→ Rows:
******************************
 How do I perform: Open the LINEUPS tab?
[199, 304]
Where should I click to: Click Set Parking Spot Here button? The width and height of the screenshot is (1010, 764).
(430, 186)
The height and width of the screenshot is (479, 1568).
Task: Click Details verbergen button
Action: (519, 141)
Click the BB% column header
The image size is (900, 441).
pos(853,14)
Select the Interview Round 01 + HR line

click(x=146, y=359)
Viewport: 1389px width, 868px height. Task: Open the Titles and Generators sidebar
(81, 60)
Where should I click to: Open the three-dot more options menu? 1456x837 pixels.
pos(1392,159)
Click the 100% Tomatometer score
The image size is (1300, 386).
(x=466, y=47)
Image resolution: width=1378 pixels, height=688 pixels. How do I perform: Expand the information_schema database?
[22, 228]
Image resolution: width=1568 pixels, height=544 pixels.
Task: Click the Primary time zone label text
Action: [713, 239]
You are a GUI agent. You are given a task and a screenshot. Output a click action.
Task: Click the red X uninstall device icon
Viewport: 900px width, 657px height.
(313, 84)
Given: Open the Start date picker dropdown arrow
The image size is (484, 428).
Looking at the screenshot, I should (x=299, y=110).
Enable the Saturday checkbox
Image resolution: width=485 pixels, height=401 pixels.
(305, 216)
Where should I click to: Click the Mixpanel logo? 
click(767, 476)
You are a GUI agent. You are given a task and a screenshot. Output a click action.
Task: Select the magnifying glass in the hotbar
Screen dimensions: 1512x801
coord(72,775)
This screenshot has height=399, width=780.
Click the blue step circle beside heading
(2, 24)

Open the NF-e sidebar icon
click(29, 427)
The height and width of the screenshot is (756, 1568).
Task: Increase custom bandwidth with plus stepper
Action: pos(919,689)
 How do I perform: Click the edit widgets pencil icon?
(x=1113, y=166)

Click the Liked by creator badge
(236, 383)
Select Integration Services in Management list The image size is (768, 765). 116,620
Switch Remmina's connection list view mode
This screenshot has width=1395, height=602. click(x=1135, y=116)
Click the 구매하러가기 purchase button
******************************
→ Given instruction: Copy every one of the records above word for word, with nothing left out or changed.

→ Reply:
 How do I perform: Open the LINEUPS tab?
[199, 304]
Where should I click to: Click Set Parking Spot Here button? The width and height of the screenshot is (1010, 764).
(430, 186)
The height and width of the screenshot is (479, 1568).
Task: Click Details verbergen button
Action: (519, 141)
Click the BB% column header
The image size is (900, 441).
pos(853,14)
Select the Interview Round 01 + HR line

click(x=146, y=359)
Viewport: 1389px width, 868px height. Task: Open the Titles and Generators sidebar
(81, 60)
Where should I click to: Open the three-dot more options menu? 1456x837 pixels.
pos(1392,159)
Click the 100% Tomatometer score
The image size is (1300, 386).
(x=466, y=47)
Image resolution: width=1378 pixels, height=688 pixels. How do I perform: Expand the information_schema database?
[22, 228]
Image resolution: width=1568 pixels, height=544 pixels.
Task: Click the Primary time zone label text
Action: [713, 239]
You are a GUI agent. You are given a task and a screenshot. Output a click action.
Task: Click the red X uninstall device icon
Viewport: 900px width, 657px height.
(313, 84)
Given: Open the Start date picker dropdown arrow
The image size is (484, 428).
Looking at the screenshot, I should (x=299, y=110).
Enable the Saturday checkbox
Image resolution: width=485 pixels, height=401 pixels.
(305, 216)
Where should I click to: Click the Mixpanel logo? 
click(767, 476)
You are a GUI agent. You are given a task and a screenshot. Output a click action.
Task: Select the magnifying glass in the hotbar
Screen dimensions: 1512x801
coord(72,775)
This screenshot has height=399, width=780.
Click the blue step circle beside heading
(2, 24)

Open the NF-e sidebar icon
click(29, 427)
The height and width of the screenshot is (756, 1568).
Task: Increase custom bandwidth with plus stepper
Action: pos(919,689)
 How do I perform: Click the edit widgets pencil icon?
(x=1113, y=166)

Click the Liked by creator badge
(236, 383)
Select Integration Services in Management list The image size is (768, 765). 116,620
Switch Remmina's connection list view mode
This screenshot has width=1395, height=602. click(x=1135, y=116)
Click the 구매하러가기 purchase button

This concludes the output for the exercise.